Recep Tayyip Erdoğan
Turkey's President Recep Tayyip Erdoğan adjusts earphones during a news conference in Hangzhou, Zhejiang Province, China, Sept. 5, 2016. REUTERS/DAMIR SAGOLJ

Turkey’s ruling Justice and Development Party (AK Party) submitted a bill to the parliament Saturday proposing a constitutional reform that would give more power to the presidency and dilute the role of the parliament. The 21-article legislation could potentially result in President Recep Tayyip Erdoğan extending his rule for two five-year terms ending in 2029.

The bill — which could potentially transform Ankara’s political framework from a parliamentary system to a presidential one — if passed, would then face a national referendum likely to be held in the spring or summer of 2017. If the results of the referendum are in favor of the changes, they would be implemented in 2019.

“God willing, this will be the start of a new era,” Erdoğan reportedly said at a rally in Istanbul just before his party introduced the bill at the parliament in Ankara.

Erdoğan is Turkey’s first president elected by popular vote in 2014. He previously served three terms as the nation’s prime minister.

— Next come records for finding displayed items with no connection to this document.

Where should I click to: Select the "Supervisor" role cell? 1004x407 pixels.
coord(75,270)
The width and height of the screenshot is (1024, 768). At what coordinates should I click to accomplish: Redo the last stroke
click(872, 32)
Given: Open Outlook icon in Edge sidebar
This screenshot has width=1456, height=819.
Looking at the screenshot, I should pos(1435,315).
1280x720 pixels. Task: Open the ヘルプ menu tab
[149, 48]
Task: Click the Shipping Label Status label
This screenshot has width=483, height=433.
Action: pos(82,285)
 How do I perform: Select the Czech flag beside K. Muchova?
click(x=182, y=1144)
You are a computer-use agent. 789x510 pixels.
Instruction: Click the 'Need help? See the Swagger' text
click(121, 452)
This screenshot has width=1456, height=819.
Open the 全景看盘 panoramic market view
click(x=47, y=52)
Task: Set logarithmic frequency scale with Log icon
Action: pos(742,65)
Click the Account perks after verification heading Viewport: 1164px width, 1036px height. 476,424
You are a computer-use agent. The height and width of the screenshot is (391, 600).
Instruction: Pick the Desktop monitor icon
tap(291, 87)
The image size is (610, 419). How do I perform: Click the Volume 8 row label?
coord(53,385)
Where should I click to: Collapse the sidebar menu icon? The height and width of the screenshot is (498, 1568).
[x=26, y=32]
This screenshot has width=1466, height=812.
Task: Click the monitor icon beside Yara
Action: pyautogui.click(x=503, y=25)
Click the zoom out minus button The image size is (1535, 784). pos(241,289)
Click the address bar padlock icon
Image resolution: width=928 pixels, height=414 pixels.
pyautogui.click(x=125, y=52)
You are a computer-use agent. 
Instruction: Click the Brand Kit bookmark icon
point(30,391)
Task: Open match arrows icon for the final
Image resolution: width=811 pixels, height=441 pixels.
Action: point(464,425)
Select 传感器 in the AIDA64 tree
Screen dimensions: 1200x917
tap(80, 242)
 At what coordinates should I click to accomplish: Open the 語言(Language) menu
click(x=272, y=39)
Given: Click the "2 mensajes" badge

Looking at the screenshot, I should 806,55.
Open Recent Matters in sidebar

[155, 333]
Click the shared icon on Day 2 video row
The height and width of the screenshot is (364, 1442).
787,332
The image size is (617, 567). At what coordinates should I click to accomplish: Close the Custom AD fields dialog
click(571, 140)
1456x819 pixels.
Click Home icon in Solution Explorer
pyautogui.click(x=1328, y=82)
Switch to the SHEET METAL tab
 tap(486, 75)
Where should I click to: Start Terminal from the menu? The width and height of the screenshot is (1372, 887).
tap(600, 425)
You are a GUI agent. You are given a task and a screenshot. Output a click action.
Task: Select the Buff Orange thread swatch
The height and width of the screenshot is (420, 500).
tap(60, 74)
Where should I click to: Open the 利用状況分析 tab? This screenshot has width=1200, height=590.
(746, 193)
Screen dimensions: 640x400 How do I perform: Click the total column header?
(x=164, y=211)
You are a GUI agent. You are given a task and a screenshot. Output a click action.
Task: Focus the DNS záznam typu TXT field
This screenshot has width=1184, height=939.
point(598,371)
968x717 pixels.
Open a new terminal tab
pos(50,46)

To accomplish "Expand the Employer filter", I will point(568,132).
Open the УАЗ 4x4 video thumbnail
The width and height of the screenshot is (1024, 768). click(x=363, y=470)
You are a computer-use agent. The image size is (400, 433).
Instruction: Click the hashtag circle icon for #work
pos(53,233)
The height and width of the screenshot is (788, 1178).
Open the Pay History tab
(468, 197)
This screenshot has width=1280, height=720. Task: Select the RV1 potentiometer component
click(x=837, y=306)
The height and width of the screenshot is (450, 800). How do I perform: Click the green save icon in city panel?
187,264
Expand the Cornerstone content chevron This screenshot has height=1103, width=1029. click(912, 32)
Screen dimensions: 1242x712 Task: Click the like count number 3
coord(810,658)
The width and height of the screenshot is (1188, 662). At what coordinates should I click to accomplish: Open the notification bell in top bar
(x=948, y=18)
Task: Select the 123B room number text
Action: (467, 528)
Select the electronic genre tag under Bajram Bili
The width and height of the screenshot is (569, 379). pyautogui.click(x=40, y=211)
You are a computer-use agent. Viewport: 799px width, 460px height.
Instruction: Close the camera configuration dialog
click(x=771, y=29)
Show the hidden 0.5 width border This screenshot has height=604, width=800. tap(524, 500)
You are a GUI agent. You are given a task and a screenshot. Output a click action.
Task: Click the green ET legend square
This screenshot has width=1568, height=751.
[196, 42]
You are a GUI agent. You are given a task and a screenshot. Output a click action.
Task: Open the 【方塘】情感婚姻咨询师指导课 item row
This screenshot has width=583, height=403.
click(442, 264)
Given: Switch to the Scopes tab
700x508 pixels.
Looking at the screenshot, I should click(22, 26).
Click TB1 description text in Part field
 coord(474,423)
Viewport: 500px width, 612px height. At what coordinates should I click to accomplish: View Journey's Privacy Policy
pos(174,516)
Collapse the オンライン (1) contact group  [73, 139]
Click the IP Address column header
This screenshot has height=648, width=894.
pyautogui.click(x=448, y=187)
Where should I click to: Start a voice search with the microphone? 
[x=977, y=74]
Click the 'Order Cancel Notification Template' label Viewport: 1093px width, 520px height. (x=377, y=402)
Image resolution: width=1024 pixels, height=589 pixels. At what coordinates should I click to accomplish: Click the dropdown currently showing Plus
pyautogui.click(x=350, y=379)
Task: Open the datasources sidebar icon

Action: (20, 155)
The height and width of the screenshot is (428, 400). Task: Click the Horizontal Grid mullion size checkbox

The once-ceremonial role has been transformed by the popular vote, Erdoğan said.

Chairman of the parliament’s Constitutional Commission Ahmet Iyimaya said Turkey already has a “partial executive presidency.”

“Turkey has moved away from the parliamentary system towards a presidential system following the constitutional changes in 2007 and 2010. So this is necessary move,” Iyimaya, a member of the AK Party, told Al Jazeera. “The coalition governments in the Turkish parliamentary system took so much from this country, wasting so much time. They could not solve any of the issues this country faced.”

Erdoğan had repeatedly blamed the country’s coalition governments for Turkey’s economic downfall and instability. Turkey’s economic slump has caused the lira to fall to record lows. Meanwhile, the government is working toward cracking down on dissidents, who the AK Party alleged belong to opposition parties, after the failed coup earlier in July.

However, critics fear the passage of the bill, long sought after by Erdoğan, would erode democracy and establish a “dictatorship” in Turkey.

“This is a dictatorship project, an undertaking to monopolize all of the state’s powers,” Bulent Tezcan, deputy chairman of the main opposition Republican People’s Party (CHP), said.

CHP MP and a human rights lawyer Mustafa Sezgin Tanrikulu told Al Jazeera that the bill would “pool power in one person at a dangerous level and pave the way for an authoritarian regime.”

“This text gives one person the state’s whole executive power, some legislative powers through decrees and judicial powers - through appointments. This is a bill that will move Turkey away from the principles of democracy and the rule of law,” he said.